___ Provided data
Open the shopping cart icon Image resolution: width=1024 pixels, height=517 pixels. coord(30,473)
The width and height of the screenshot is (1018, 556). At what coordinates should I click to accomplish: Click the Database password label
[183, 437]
______
___ Provided data
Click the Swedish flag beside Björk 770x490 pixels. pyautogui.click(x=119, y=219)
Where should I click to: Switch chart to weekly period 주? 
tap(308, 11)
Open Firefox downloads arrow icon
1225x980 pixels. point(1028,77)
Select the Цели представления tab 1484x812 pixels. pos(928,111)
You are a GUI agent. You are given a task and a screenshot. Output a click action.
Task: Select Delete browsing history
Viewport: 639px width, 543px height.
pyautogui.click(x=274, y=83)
______
Directions — A single number is required: the count of lines in the entries that include the word "Select".

Answer to the exercise — 2